# TO DO
The response should be a faithful copy of every record, with nothing left out.

# EXERCISE INPUT
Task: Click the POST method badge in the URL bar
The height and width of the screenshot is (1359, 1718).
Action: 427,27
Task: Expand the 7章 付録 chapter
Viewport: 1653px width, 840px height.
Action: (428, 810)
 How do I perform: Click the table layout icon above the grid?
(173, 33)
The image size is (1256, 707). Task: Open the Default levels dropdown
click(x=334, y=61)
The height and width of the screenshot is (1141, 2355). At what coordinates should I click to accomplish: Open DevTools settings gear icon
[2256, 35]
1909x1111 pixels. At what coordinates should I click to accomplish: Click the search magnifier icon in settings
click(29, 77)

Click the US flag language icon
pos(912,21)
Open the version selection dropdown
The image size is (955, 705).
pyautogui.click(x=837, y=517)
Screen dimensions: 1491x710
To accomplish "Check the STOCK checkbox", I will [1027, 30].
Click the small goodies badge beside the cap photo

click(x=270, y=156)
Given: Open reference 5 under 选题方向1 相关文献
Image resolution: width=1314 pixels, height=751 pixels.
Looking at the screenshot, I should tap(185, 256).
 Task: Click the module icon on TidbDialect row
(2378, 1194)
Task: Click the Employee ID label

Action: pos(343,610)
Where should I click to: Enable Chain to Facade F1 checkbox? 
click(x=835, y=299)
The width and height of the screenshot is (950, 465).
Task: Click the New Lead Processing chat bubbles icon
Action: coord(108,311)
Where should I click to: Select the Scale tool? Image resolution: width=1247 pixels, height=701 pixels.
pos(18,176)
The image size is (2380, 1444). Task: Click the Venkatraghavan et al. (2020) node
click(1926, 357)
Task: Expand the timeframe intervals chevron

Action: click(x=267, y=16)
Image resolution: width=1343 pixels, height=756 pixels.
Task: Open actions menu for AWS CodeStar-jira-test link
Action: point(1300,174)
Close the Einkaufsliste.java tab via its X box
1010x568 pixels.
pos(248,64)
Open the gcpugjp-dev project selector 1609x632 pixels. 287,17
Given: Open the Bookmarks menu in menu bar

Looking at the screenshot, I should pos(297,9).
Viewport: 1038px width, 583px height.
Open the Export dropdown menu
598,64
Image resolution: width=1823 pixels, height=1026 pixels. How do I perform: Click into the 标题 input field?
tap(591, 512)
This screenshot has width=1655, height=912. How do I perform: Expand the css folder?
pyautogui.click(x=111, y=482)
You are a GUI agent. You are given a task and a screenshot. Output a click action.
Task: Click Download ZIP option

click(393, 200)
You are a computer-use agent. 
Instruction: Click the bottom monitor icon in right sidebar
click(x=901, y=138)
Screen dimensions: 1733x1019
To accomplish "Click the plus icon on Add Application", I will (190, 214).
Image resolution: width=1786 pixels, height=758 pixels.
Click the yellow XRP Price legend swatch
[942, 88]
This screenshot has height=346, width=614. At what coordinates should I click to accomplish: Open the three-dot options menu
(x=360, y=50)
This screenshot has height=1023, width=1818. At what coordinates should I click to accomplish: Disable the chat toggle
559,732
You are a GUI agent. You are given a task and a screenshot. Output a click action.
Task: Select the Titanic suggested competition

# COMPLETED EXERCISE
Task: Click the POST method badge in the URL bar
The height and width of the screenshot is (1359, 1718).
Action: 427,27
Task: Expand the 7章 付録 chapter
Viewport: 1653px width, 840px height.
Action: (428, 810)
 How do I perform: Click the table layout icon above the grid?
(173, 33)
The image size is (1256, 707). Task: Open the Default levels dropdown
click(x=334, y=61)
The height and width of the screenshot is (1141, 2355). At what coordinates should I click to accomplish: Open DevTools settings gear icon
[2256, 35]
1909x1111 pixels. At what coordinates should I click to accomplish: Click the search magnifier icon in settings
click(29, 77)

Click the US flag language icon
pos(912,21)
Open the version selection dropdown
The image size is (955, 705).
pyautogui.click(x=837, y=517)
Screen dimensions: 1491x710
To accomplish "Check the STOCK checkbox", I will [1027, 30].
Click the small goodies badge beside the cap photo

click(x=270, y=156)
Given: Open reference 5 under 选题方向1 相关文献
Image resolution: width=1314 pixels, height=751 pixels.
Looking at the screenshot, I should tap(185, 256).
 Task: Click the module icon on TidbDialect row
(2378, 1194)
Task: Click the Employee ID label

Action: pos(343,610)
Where should I click to: Enable Chain to Facade F1 checkbox? 
click(x=835, y=299)
The width and height of the screenshot is (950, 465).
Task: Click the New Lead Processing chat bubbles icon
Action: coord(108,311)
Where should I click to: Select the Scale tool? Image resolution: width=1247 pixels, height=701 pixels.
pos(18,176)
The image size is (2380, 1444). Task: Click the Venkatraghavan et al. (2020) node
click(1926, 357)
Task: Expand the timeframe intervals chevron

Action: click(x=267, y=16)
Image resolution: width=1343 pixels, height=756 pixels.
Task: Open actions menu for AWS CodeStar-jira-test link
Action: point(1300,174)
Close the Einkaufsliste.java tab via its X box
1010x568 pixels.
pos(248,64)
Open the gcpugjp-dev project selector 1609x632 pixels. 287,17
Given: Open the Bookmarks menu in menu bar

Looking at the screenshot, I should pos(297,9).
Viewport: 1038px width, 583px height.
Open the Export dropdown menu
598,64
Image resolution: width=1823 pixels, height=1026 pixels. How do I perform: Click into the 标题 input field?
tap(591, 512)
This screenshot has width=1655, height=912. How do I perform: Expand the css folder?
pyautogui.click(x=111, y=482)
You are a GUI agent. You are given a task and a screenshot. Output a click action.
Task: Click Download ZIP option

click(393, 200)
You are a computer-use agent. 
Instruction: Click the bottom monitor icon in right sidebar
click(x=901, y=138)
Screen dimensions: 1733x1019
To accomplish "Click the plus icon on Add Application", I will (190, 214).
Image resolution: width=1786 pixels, height=758 pixels.
Click the yellow XRP Price legend swatch
[942, 88]
This screenshot has height=346, width=614. At what coordinates should I click to accomplish: Open the three-dot options menu
(x=360, y=50)
This screenshot has height=1023, width=1818. At what coordinates should I click to accomplish: Disable the chat toggle
559,732
You are a GUI agent. You are given a task and a screenshot. Output a click action.
Task: Select the Titanic suggested competition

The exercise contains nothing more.